Film Review: “Fair Game”

Naomi Watts as Valerie Plame and Sean Penn as Joe Wilson in FAIR GAME

Check out our review after the jump.

Fair Game

starring Naomi Watts, Sean Penn, Noah Emmerich, Brooke Smith, Tom McCarthy, Ty Burrell

directed by Doug Liman

rated PG-13

This is the kind of movie that liberal America needs now: a nostalgic stroll down memory lane to the days when we were all smugly united in our righteous outrage against the Bush administration. There’s something perversely comforting about it. And in lieu of the “shellacking” we received around the nation on Tuesday (except here in never-bluer California), Fair Game is a bracing reminder of a time when people were furious at the president and his administration for actual life-and-death reasons, not utterly fabricated nonsense about birth certificates and Muslims and socialism.

Fair Game is a suspenseful drama about the plight of Valerie Plame (Naomi Watts), the CIA operative whose cover was blown, life turned into chaos, and marriage nearly destroyed because of a White House-based campaign to discredit her and her husband, former ambassador Joe Wilson (a potbellied, cigar-puffing Sean Penn).

When Scooter Libby (a suitably despicable David Andrews) and his team repeatedly attempted to coerce the CIA into producing cherry-picked intelligence indicating that Iraq was developing or harboring weapons of mass destruction, Plame and Wilson stood squarely in the way; and so Karl “Shitbird” Rove (Adam LeFevre, whose Rove getup drew laughter from the audience) did his usual “changing the story” thing and made it about their lack of credibility.

Ultimately, their professional respect and livelihood were among the first casualties of the war. In turn, this placed great strain on their marriage, particularly because each responds quite differently to these events: while Valerie remains silent out of respect for the CIA, Joe becomes a bit of a media whore, running from press outlet to press outlet, launching his own one-man war against the Bush administration.

In this regard, Fair Game is really more of a domestic drama than a suspense film. While it is directed by Doug Liman (The Bourne Identity, Mr. and Mrs. Smith), it is not by any means an action film. It gets the espionage stuff out of the way fairly quickly; once Plame’s cover is blown, it becomes a pressure-cooker character study of a marriage going through the media wringer while being directly targeted by the most powerful people in the world.

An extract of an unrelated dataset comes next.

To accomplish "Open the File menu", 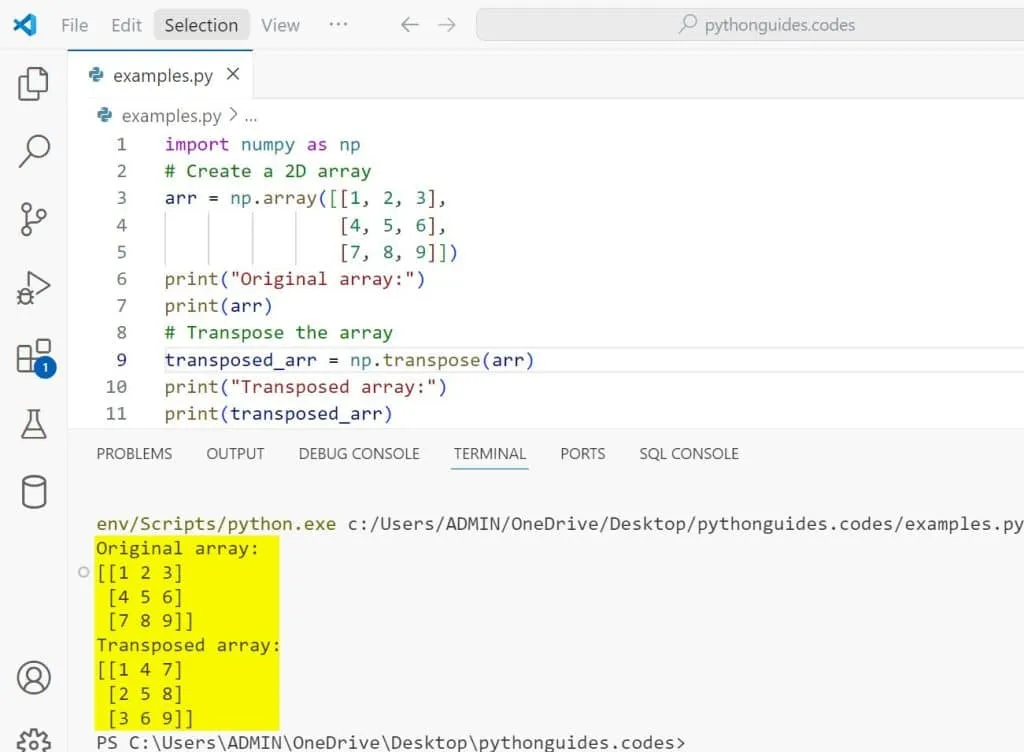I will (74, 25).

The role of Valerie Plame plays greatly to Watts’ strengths as an actor; she is at her best when playing steely career women who unexpectedly find themselves facing great odds. She makes us understand why Valerie’s allegiance to the CIA would prevent her from initially speaking out about the injustice perpetrated against her, and we feel her agony at being suddenly and dishonorably stripped of her life’s purpose.

As Joe Wilson, Penn comes humorously close to playing himself. The scenes of Wilson raging against Bush and Cheney on cable news programs could just as easily have been lifted from Penn’s own press clips during that period. But ultimately he redeems what could have become an indulgent performance with the moving heartache and loss he evokes during the breakdown of Plame and Wilson’s marriage.

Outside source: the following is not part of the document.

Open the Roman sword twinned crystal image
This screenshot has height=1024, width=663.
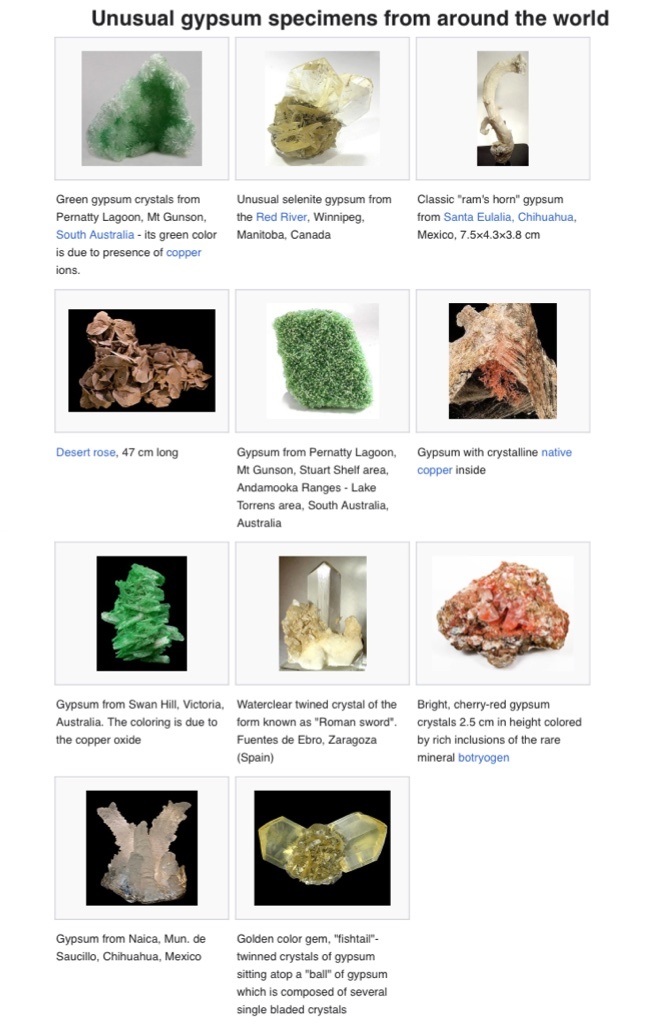pyautogui.click(x=322, y=613)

Fair Game is a taut, compelling drama about two patriots who suddenly find themselves on the opposite end of the new political paradigm. This isn’t actually the first film to be based on this story; Vera Farmiga gave a memorably unhinged performance as a Valerie Plame character in Nothing But the Truth, which fictionalized the Judith Miller aspect of the Plame affair (Miller was played by Kate Beckinsale; she isn’t mentioned in Fair Game). This is a great and infuriating story, and deserves to be seen, now more than ever.